* [What the task asks]
Copy out the lines of the listing starting at the one containing "Task: Open the armor shop with 68 gold" and ending at the end of the listing, keeping them identical.

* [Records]
--- START ---

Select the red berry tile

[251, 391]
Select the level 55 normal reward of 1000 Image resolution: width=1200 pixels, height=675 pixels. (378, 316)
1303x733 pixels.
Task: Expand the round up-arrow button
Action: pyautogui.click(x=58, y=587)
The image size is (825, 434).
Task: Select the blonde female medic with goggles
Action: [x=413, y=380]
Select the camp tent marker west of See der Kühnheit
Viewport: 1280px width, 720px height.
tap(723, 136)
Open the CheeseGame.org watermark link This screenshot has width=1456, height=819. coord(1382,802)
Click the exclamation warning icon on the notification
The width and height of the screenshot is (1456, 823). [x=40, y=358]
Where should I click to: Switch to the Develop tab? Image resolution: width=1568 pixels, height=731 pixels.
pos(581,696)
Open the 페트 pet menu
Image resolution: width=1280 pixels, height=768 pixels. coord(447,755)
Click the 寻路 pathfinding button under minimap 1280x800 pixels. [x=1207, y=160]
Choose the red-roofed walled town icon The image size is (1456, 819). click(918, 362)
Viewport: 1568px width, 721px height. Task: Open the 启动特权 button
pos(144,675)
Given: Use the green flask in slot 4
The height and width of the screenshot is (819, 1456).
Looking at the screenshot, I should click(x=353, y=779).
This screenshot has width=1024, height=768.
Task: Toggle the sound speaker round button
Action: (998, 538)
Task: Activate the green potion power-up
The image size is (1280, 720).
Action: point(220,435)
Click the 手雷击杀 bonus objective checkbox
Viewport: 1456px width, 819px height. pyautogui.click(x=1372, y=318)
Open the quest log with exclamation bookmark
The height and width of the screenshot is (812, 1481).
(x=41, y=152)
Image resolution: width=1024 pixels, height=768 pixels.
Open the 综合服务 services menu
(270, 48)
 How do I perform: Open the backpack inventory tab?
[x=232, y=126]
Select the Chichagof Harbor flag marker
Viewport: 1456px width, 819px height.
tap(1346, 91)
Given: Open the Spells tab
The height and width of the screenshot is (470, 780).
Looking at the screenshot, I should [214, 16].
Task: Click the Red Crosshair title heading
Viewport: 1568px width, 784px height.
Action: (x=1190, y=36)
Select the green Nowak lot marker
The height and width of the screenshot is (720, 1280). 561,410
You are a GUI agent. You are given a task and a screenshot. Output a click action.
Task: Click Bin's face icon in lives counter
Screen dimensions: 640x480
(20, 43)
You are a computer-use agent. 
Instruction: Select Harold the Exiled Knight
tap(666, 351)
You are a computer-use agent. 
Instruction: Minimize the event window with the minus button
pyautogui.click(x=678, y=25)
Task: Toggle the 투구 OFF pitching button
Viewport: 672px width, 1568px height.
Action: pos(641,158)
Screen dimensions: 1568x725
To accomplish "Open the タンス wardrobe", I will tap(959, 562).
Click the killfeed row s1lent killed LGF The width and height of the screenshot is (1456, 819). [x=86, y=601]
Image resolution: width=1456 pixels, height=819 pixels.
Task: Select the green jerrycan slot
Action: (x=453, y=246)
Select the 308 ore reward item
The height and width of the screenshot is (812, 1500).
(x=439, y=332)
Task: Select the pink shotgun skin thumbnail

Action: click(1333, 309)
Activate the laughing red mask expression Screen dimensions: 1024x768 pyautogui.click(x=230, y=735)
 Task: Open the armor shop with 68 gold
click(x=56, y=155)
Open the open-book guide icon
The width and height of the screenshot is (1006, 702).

--- END ---

* [Answer for the task]
 Task: Open the armor shop with 68 gold
click(x=56, y=155)
Open the open-book guide icon
The width and height of the screenshot is (1006, 702).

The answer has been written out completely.